Though Miami is the first US airport to use the ground-breaking method to detect the virus, other countries such as the United Arab Emirates and Finland have been using it since last summer.
With 50 times as many smell receptors as humans, dog can not only detect drugs and explosives but also different diseases such as Parkinson’s, blood sugar level changes in people with diabetes and even some different types of cancer.
Cobra was previously served to sniff out disease in plants: she was trained to recognize the scent of laurel wilt, a deadly disease of red bay and other plants in the laurel family including sassafras, pondberry and avocado. The disease is caused by a fungus which is introduced into trees by a non-native insect, the redbay ambrosia beetle.
Though their sense of smell is astonishingly accurate, it can be costly and time-consuming to train dogs to smell the coronavirus, making it a difficult program to scale up.
PICTURED: COVID-19 sniffing canine One-Betta, screens airport workers at an employee checkpoint before they enter the secured area of the Miami International Airport
Dogs must also exceed certain standards and established protocols to be certified for the work.
However, facilities, including airports, will an abundance of choice as any breed can be trained for the task: Cobra and One Betta are purebreds, but other certified dogs in the program are mixed-breed rescue dogs — ‘pound puppies,’ as Furton described them.
Airport scanners can’t match the skill of the dogs, whose detections and alerts are spontaneous, according to Furton.
And their presence may also deter people who are willing to lie about a previous exposure, Furton said.
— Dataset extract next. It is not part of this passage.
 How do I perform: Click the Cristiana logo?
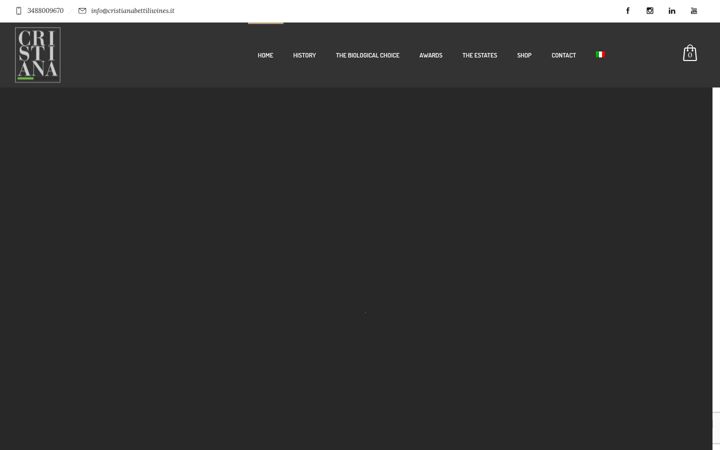(x=38, y=55)
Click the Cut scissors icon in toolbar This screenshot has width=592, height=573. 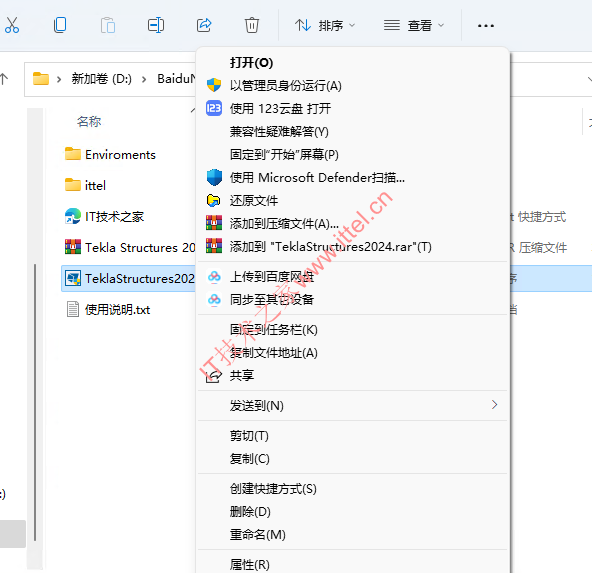pos(11,25)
‘If you’re in line and you do have COVID, you may be less likely to chance it,’ he said.
The two-week-old pilot program is first being tested on airport and airline employees but it will start being in busier sections of the airport in a few weeks, depending on the dogs’ progress.
Miami International Airport (pictured) COVID-19 detection canines will be used to screen employees at their entry checkpoints in a 30 day pilot study.
Furton expects there will be more dogs at security checkpoints for passengers than during normal times under the pandemic.
Similar to the millimeter-wave scanners, the detection method remains optional; those with phobias or religious and health concerns can refuse.
As of late, Florida has reached a record number of deaths this summer and has kept on being a persistent hot spot amid the increase in new infections brought on by the delta variant.
In the past seven days, on average, Florida has added 338 deaths and 14,276 cases each day, according to Herald calculations of CDC and John Hopkins University Coronavirus Research Center data
On Thursday, the state’s seven-day average for new single-day cases was 14,276, according to the Center for Disease and Prevention.
Florida only releases its Coronavirus data weekly.
As Florida’s worrying caseload increases, it is likely that the dogs won’t have any shortage of work to do over the next two months of the pilot program — though Furton disclosed that they’re given a hefty reward for their hard work.
‘In this case, their favorite toy is a rubber ball, a Kong,’ Furton said. ‘When they see the Kong getting pulled out, they know it’s time to work. And they know if they get this right, they get their playtime.’
A successful trial of Cobra and One Betta could see them deployed to trials at PortMiami and Miami-Dade’s Government Center in the future.